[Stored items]
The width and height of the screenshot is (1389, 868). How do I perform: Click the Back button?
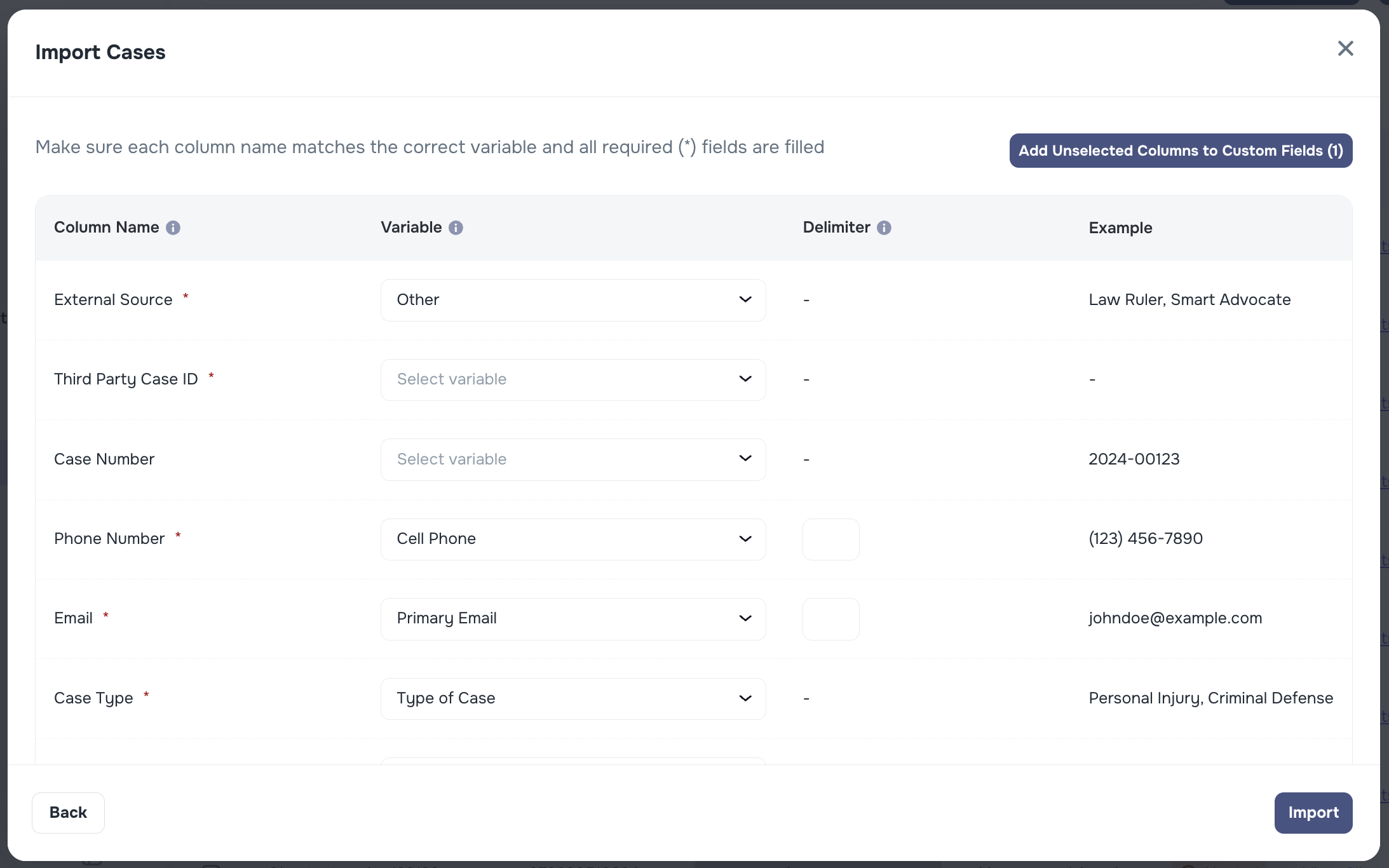(67, 812)
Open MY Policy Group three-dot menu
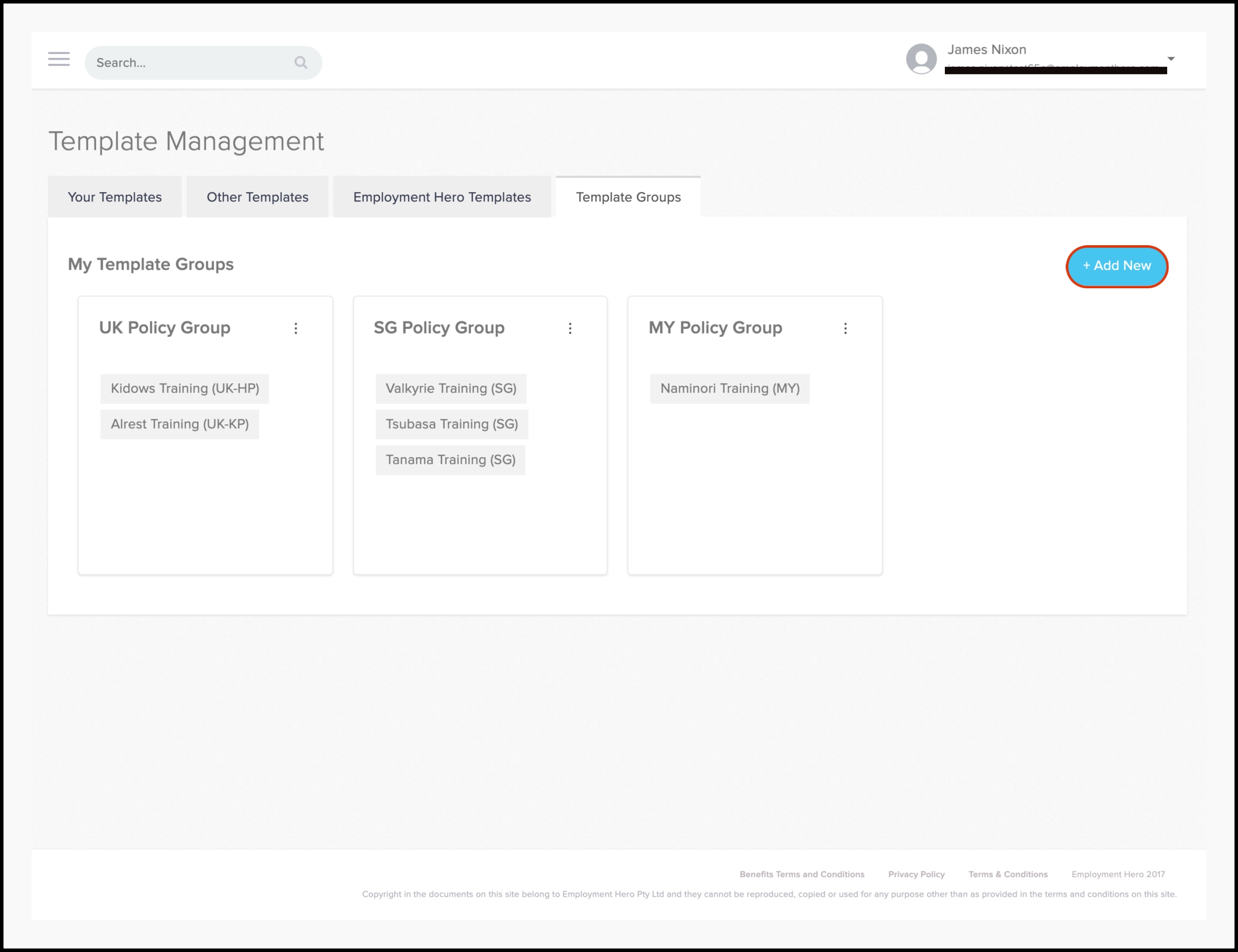This screenshot has height=952, width=1238. (x=845, y=328)
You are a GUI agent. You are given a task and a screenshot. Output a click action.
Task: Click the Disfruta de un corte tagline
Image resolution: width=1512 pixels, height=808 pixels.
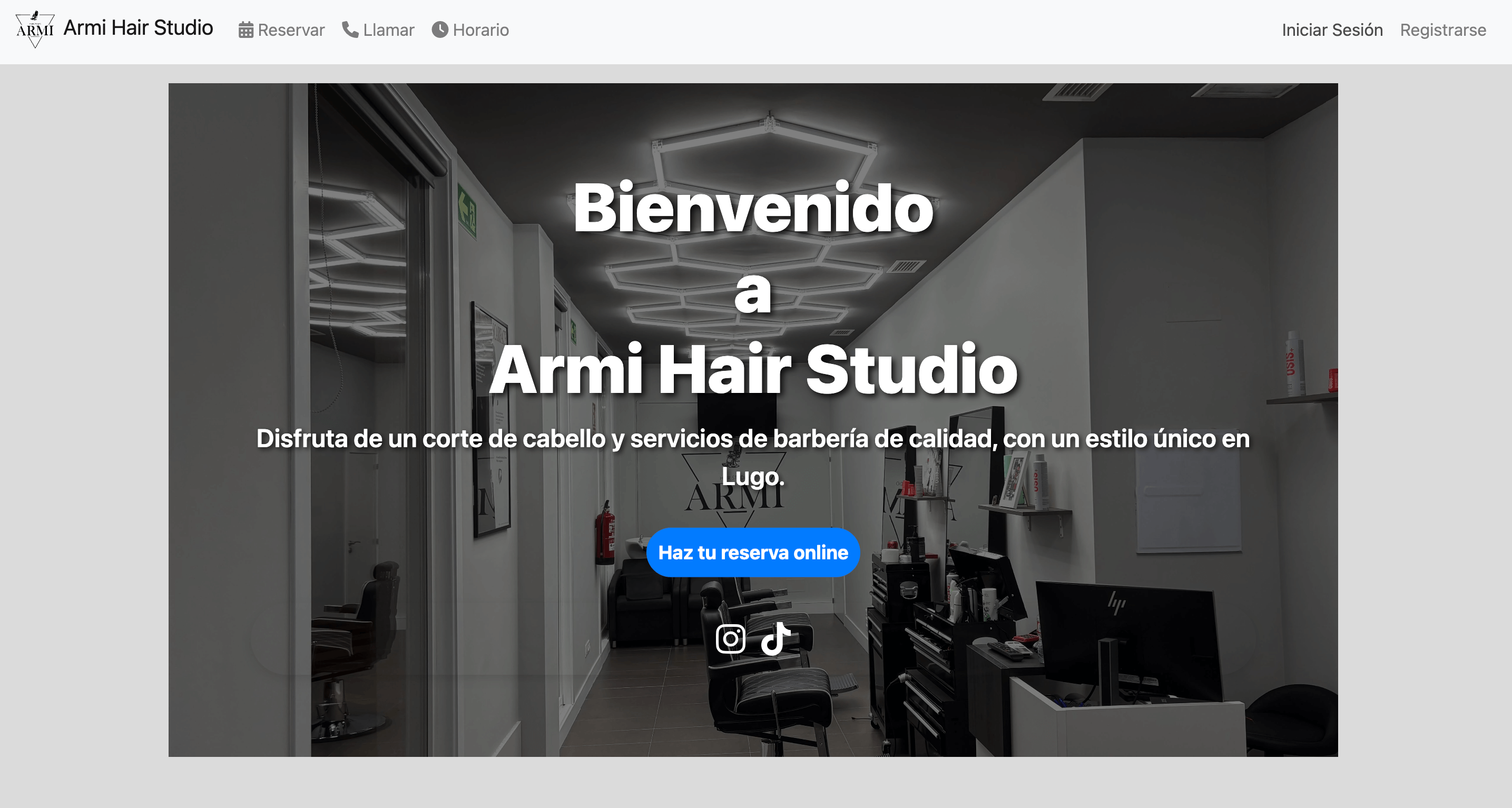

EXERCISE INSTRUCTIONS – Transcribe every line in the entries above, taking out only the images.

EXERCISE SOLUTION –
The width and height of the screenshot is (1389, 868). How do I perform: Click the Back button?
(67, 812)
Open MY Policy Group three-dot menu
This screenshot has height=952, width=1238. (x=845, y=328)
You are a GUI agent. You are given a task and a screenshot. Output a click action.
Task: Click the Disfruta de un corte tagline
Image resolution: width=1512 pixels, height=808 pixels.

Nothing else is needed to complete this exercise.